(EXERCISE REQUIREMENTS): Return each line of the data below verbatim, with no changes.
--- begin DATA SECTION ---
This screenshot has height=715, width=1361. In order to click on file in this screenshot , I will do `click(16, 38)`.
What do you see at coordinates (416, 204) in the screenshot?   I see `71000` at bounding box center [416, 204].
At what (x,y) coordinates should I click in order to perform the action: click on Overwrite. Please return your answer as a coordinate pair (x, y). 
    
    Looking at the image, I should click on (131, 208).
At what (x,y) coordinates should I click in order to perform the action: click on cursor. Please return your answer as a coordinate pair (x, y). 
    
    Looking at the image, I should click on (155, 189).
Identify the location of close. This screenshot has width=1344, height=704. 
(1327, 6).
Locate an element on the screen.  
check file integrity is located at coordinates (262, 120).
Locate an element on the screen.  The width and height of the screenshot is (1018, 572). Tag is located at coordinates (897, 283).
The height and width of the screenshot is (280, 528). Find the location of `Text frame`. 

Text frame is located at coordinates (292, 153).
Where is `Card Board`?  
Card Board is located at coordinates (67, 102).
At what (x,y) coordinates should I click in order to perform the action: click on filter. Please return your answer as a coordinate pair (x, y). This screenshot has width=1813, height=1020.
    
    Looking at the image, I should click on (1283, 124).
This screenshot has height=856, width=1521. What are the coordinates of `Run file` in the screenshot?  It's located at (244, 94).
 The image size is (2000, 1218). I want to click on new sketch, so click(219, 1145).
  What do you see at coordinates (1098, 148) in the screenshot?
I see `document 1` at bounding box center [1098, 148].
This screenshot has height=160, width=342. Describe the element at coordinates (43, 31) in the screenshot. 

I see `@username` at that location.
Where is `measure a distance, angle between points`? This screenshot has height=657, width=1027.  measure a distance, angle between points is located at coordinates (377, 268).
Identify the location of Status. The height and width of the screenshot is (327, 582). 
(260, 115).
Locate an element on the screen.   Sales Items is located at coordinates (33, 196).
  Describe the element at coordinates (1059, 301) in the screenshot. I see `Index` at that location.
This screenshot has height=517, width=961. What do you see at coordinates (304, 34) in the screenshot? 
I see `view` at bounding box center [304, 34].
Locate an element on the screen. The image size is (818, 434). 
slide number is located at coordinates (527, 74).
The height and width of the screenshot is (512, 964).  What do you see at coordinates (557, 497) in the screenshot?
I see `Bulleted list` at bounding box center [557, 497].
--- end DATA SECTION ---
(RESPONSE FOR THIS EXERCISE):
This screenshot has height=715, width=1361. In order to click on file in this screenshot , I will do `click(16, 38)`.
What do you see at coordinates (416, 204) in the screenshot?   I see `71000` at bounding box center [416, 204].
At what (x,y) coordinates should I click in order to perform the action: click on Overwrite. Please return your answer as a coordinate pair (x, y). 
    
    Looking at the image, I should click on (131, 208).
At what (x,y) coordinates should I click in order to perform the action: click on cursor. Please return your answer as a coordinate pair (x, y). 
    
    Looking at the image, I should click on (155, 189).
Identify the location of close. This screenshot has width=1344, height=704. 
(1327, 6).
Locate an element on the screen.  
check file integrity is located at coordinates (262, 120).
Locate an element on the screen.  The width and height of the screenshot is (1018, 572). Tag is located at coordinates (897, 283).
The height and width of the screenshot is (280, 528). Find the location of `Text frame`. 

Text frame is located at coordinates (292, 153).
Where is `Card Board`?  
Card Board is located at coordinates (67, 102).
At what (x,y) coordinates should I click in order to perform the action: click on filter. Please return your answer as a coordinate pair (x, y). This screenshot has width=1813, height=1020.
    
    Looking at the image, I should click on (1283, 124).
This screenshot has height=856, width=1521. What are the coordinates of `Run file` in the screenshot?  It's located at (244, 94).
 The image size is (2000, 1218). I want to click on new sketch, so click(219, 1145).
  What do you see at coordinates (1098, 148) in the screenshot?
I see `document 1` at bounding box center [1098, 148].
This screenshot has height=160, width=342. Describe the element at coordinates (43, 31) in the screenshot. 

I see `@username` at that location.
Where is `measure a distance, angle between points`? This screenshot has height=657, width=1027.  measure a distance, angle between points is located at coordinates (377, 268).
Identify the location of Status. The height and width of the screenshot is (327, 582). 
(260, 115).
Locate an element on the screen.   Sales Items is located at coordinates (33, 196).
  Describe the element at coordinates (1059, 301) in the screenshot. I see `Index` at that location.
This screenshot has height=517, width=961. What do you see at coordinates (304, 34) in the screenshot? 
I see `view` at bounding box center [304, 34].
Locate an element on the screen. The image size is (818, 434). 
slide number is located at coordinates (527, 74).
The height and width of the screenshot is (512, 964).  What do you see at coordinates (557, 497) in the screenshot?
I see `Bulleted list` at bounding box center [557, 497].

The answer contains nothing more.